Incident Report for Flagsmith

Postmortem

Overview

On the 20th of January 2021, at 16:47 UTC, our REST API suffered a partial outage for 38 minutes, with partial service resuming over the course of 6 minutes, resulting in total downtime of 44 minutes. The core reason for the outage was a database migration that failed to apply correctly. We manually corrected the migration and service was resumed.

We’re really sorry for this downtime. We work hard to try to ensure 100% uptime, and will take on these learnings to improve the service into the future.

Background

As part of the development work around 3rd party integrations, we have been working on an integration with [Amplitude](https://amplitude.com/). This integration requires a new table to be created in the core Postgres database. Consequently a Django Database Migration was created to facilitate this.

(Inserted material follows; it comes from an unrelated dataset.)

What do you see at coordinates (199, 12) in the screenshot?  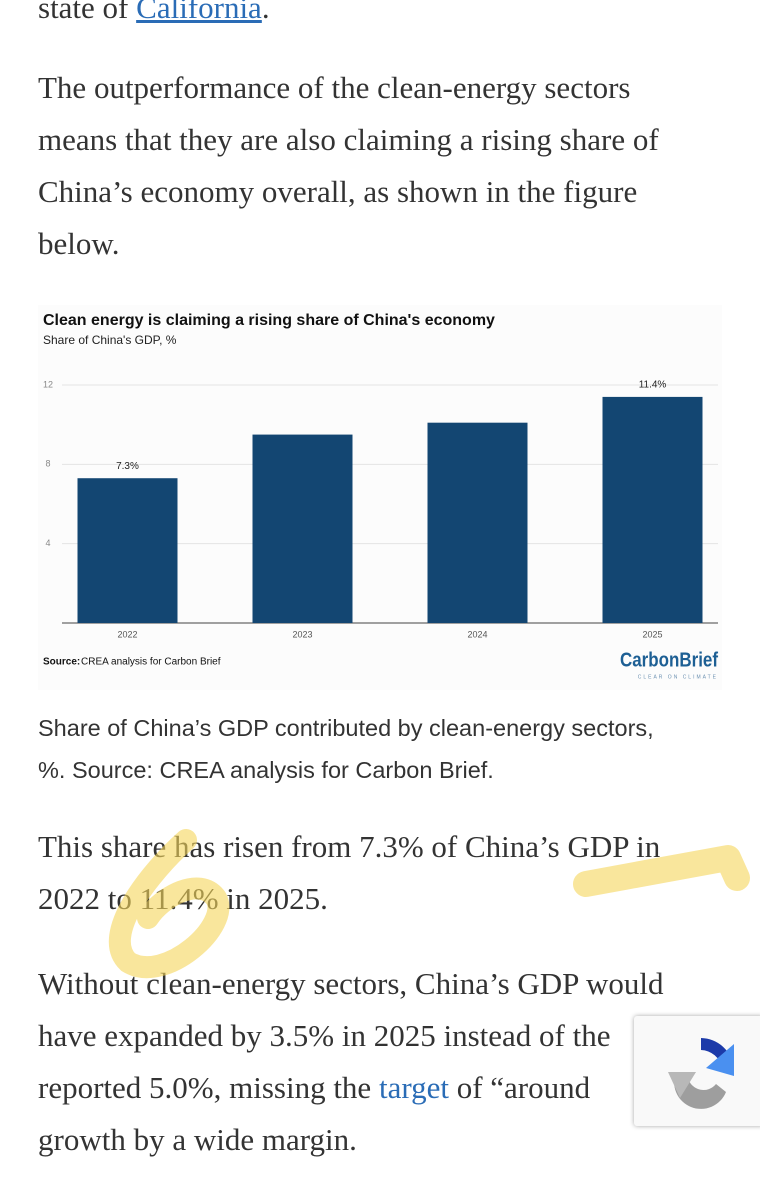 I see `link: California` at bounding box center [199, 12].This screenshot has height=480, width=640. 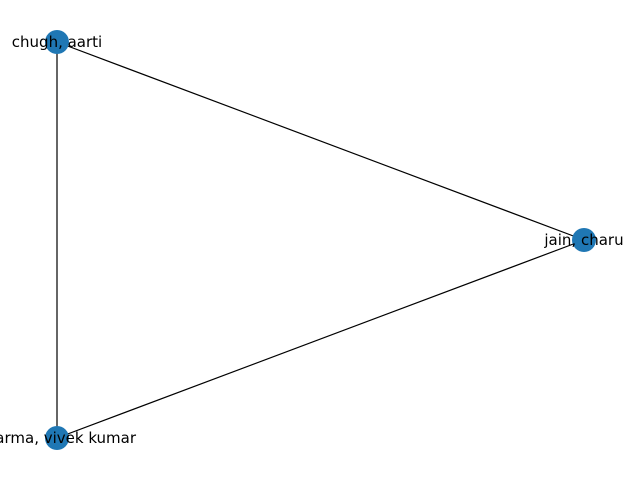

As part of this work, one of our developers manually edited the migration to make a change to the data schema. This was an error; migrations should not be manually edited; the engineer should have created a second migration to modify the data schema.

We have also been migrating our code to use the Black python formatter. This caused issues with regards to our code review process by polluting the code review with additional formatting that made reading the code harder than it ought to be.

Testing

The code worked in our local, development and staging environments. This was due to the fact that test data was present in the prod environment but not on the development or staging environments. The migration failed to apply everywhere (because the app thought there was no migration to apply) but the exception was only thrown because there was data in the table in production.

Outage

Once our code review had progressed, we merged our code to master and the CI/CD pipelines pushed it into production. This caused the outage. We were also late to be alerted to this on account of it not taking down endpoints like /health; /health was still reporting 200 OK response codes.

Immediate Fix

We identified the issue quickly, wrote and tested a fix and then deployed it into production.

Learnings

We will ensure a 3rd set of eyes review any commits that include data migration code.
We will ensure a better consistency of data during testing.
Our downtime alerting has been improved to make synthetic API calls to core SDK endpoints like retrieving flags. This better simulates real world usage.

Posted Jan 25, 2021 - 19:41 UTC

Resolved

We've identified an issue with a database migration that failed in production as part of an upgrade. We've remedied the issue and are monitoring the platform. Will provide further updates as soon as we can.

We've identified the code that cause the outage and will be monitoring the platform but are confident that the issue has been fully resolved.

We will provide a post mortem as soon as we have completed the root cause analysis.

Posted Jan 20, 2021 - 17:30 UTC

This incident affected: Core API.